Stuxnet's Legacy: Get Back to Basics or Get Owned

Gunkerty Jeb writes "Attacks such as Stuxnet, Operation Aurora or GhostNet are not what most enterprises and organizations need to be worried about. The plain fact is that most organizations are falling far short in protecting against the same threats that they've faced for the last 10 years. SQL injection, phishing, malicious attachments, social engineering. Old, every one of them. And yet, still incredibly effective at compromising networks in some of the best-known and theoretically best-protected companies."

Re:Perspective

[COMON$]

Now this is a mixed message because coming up through the IT field it was the old timers causing the security problems. "What? I have to clean my inputs? This is the way I have always done it and this is how I am going to keep doing it" as well as "bah, our company is not a target".

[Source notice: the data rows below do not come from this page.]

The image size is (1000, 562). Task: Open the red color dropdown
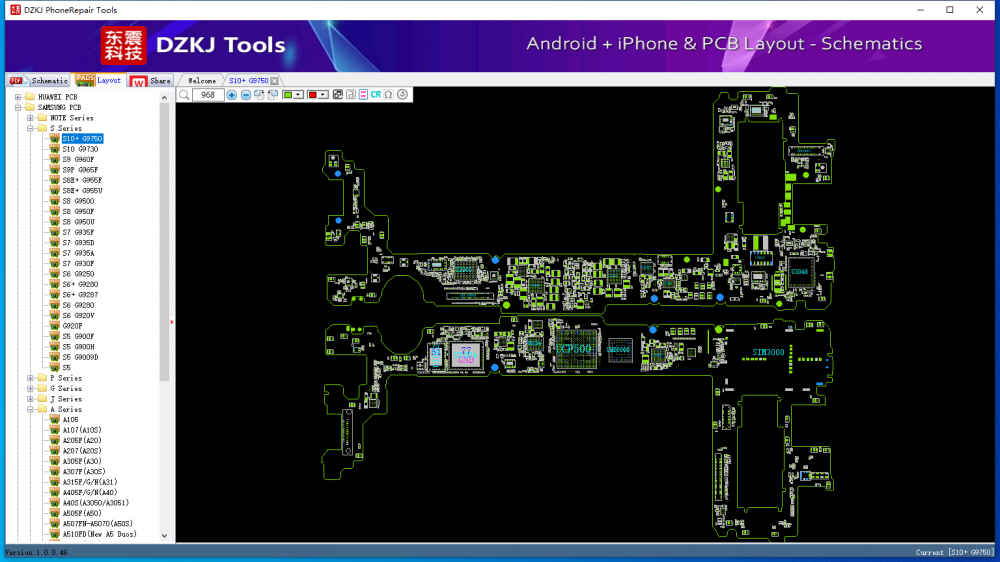coord(324,95)
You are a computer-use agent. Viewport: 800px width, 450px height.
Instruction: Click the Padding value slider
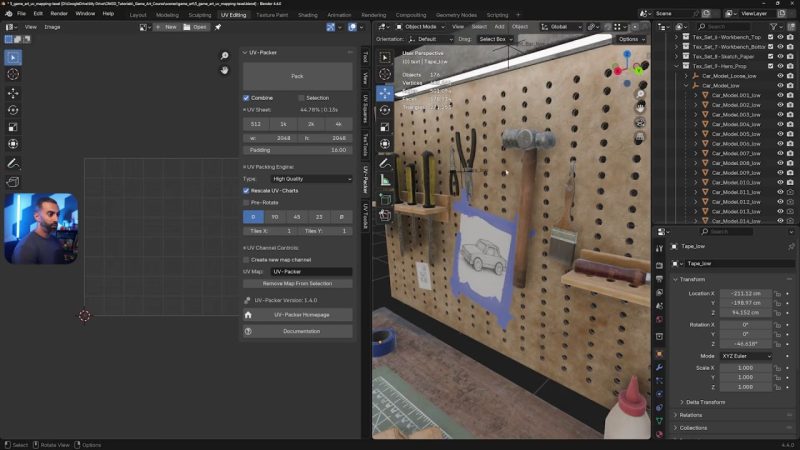pyautogui.click(x=297, y=149)
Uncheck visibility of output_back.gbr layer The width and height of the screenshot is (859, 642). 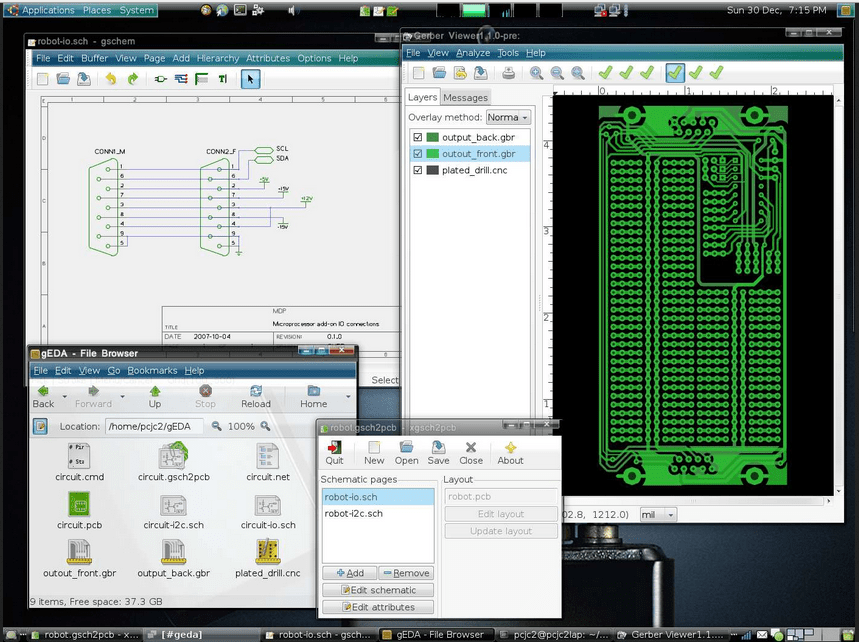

Now it is 10 years after I entered the field full time, things are FAR FAR FAR FAR FAR better. Yes there are still old sites out there, there are still companies that don't update their security because they are struggling to keep the lights on. But seriously as opposed to 10 years ago, Infosec is widespread, companies have security training seminars for employees, Pentests are a regular phenomenon. This increased security is largely because those of us who grew up with tech, intentionally went into the field, and really enjoy the work are now getting to the 10-15 year range on experience and fixing all the damn problems our predecessors set before us. All the while doing our best to defend against the up and comers who are trying to push out projects as fast as possible to pad their resume.